Jeff Bezos, founder of Amazon and Blue Origin, speaks during the JFK Space Summit, celebrating the 50th anniversary of Moon Landing, at the John F. Kennedy Library in Boston on June 19, 2019.

Katherine Taylor | Reuters

Amazon.com on Thursday unveiled plans to retrain one-third of its US workforce – or 100,000 workers – by 2025 to help its employees move into more advanced jobs or find new careers.

Retail and tech giant intend to expand their existing training programs and introduce new ones.
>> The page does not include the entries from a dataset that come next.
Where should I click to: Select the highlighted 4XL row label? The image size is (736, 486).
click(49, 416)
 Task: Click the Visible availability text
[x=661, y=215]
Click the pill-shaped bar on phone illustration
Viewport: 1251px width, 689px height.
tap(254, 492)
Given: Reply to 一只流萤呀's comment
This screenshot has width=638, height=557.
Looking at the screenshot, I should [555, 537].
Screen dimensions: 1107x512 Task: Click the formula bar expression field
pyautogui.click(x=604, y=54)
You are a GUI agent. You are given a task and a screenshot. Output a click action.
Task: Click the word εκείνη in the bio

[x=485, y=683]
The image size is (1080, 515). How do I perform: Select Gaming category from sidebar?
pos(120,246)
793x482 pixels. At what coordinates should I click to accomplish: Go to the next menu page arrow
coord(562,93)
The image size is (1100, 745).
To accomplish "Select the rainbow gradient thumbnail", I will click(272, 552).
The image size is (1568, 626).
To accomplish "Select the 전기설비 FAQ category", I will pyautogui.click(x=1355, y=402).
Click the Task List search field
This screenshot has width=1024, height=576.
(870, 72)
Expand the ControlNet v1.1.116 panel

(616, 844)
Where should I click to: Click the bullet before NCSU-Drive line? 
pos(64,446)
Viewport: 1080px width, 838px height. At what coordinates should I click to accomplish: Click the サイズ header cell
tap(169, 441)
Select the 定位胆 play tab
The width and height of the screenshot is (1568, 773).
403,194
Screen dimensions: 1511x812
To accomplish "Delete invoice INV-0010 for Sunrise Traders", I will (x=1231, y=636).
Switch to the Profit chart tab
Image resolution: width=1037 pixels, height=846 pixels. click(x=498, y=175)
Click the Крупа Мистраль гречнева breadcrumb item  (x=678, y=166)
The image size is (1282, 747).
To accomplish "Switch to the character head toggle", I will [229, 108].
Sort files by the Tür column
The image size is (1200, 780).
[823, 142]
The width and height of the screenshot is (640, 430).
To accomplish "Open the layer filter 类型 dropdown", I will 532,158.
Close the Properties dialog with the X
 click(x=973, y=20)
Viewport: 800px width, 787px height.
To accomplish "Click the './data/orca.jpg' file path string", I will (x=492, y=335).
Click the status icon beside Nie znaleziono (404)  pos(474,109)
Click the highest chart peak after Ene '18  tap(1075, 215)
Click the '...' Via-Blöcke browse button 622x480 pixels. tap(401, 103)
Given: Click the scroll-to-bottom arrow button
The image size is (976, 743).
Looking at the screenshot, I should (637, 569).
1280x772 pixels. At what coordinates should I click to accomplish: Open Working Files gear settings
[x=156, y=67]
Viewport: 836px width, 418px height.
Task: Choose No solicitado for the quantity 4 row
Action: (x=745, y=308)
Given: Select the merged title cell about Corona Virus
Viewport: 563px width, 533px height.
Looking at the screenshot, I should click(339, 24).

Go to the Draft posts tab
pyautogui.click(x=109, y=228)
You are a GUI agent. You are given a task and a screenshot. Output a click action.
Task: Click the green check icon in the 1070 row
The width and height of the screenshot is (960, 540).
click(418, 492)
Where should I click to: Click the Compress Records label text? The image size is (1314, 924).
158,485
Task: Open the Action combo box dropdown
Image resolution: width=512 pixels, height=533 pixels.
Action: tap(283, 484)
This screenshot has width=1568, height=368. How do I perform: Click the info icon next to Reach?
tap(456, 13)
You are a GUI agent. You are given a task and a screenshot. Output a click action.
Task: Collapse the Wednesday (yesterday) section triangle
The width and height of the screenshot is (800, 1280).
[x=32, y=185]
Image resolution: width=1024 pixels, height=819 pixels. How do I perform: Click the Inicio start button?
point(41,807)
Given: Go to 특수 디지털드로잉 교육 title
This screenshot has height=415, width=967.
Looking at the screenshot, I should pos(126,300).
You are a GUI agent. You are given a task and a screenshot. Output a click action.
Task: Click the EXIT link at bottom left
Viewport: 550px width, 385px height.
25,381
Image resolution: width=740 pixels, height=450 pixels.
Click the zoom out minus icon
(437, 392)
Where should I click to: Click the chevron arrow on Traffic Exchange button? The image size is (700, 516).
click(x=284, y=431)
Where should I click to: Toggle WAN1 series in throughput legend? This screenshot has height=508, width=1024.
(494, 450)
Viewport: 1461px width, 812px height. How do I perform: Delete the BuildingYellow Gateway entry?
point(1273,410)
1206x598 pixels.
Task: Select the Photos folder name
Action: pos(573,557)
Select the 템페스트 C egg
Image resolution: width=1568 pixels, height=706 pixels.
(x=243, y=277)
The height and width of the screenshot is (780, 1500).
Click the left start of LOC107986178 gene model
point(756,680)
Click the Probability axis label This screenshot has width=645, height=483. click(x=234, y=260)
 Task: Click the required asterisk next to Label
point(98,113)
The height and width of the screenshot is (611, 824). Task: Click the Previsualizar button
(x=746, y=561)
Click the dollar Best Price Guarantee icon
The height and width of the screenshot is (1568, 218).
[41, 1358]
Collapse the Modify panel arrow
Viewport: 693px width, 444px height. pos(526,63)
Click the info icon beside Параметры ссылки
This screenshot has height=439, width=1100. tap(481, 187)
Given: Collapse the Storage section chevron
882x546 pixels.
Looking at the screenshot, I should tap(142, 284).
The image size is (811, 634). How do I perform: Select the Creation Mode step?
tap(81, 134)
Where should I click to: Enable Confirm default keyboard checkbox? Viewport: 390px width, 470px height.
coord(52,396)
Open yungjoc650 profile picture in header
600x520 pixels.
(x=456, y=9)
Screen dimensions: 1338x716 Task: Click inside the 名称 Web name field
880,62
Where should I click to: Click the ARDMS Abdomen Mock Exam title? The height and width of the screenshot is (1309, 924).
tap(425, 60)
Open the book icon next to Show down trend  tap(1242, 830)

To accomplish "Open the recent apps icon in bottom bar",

The training will be voluntary and most of the programs are free.

Programs will help workers gain access to training to move into skilled technical and non-technical roles across company corporate offices, tech hubs, fulfillment centers, stores, and transport networks, or pursue career paths outside the Amazon. says the company in a statement.

Amazon's retraining programs will include:

  • Amazon Technical Academy, which equips non-technical staff with the skills to transition to software engineering careers;
  • Associate2Tech, which trains fulfillment center connects to moving into technical roles;
  • Machine Learning University, which offers technical background employees the ability to access machine learning skills;
  • Amazon Career Choice, a prepaid study program designed to train meets the Centre's staff in highly-demanded careers of their choice;
  • Amazon Apprenticeship, a work-certified program that offers paid intensive classroom training and work training with Amazon; and
  • AWS Training and Certification, which provides staff training to build practical AWS Cloud knowledge.

The scheduled program is among the largest corporate retraining initiatives announced, at a cost of around $ 7,000 per employee, or $ 700 million, the Journal said.

Amazon shares are up 34% this year, and are among the top 5-year-old S&P 500 to 3000 athletes from 2000.

The Wall Street Journal first reported on the company's retraining program.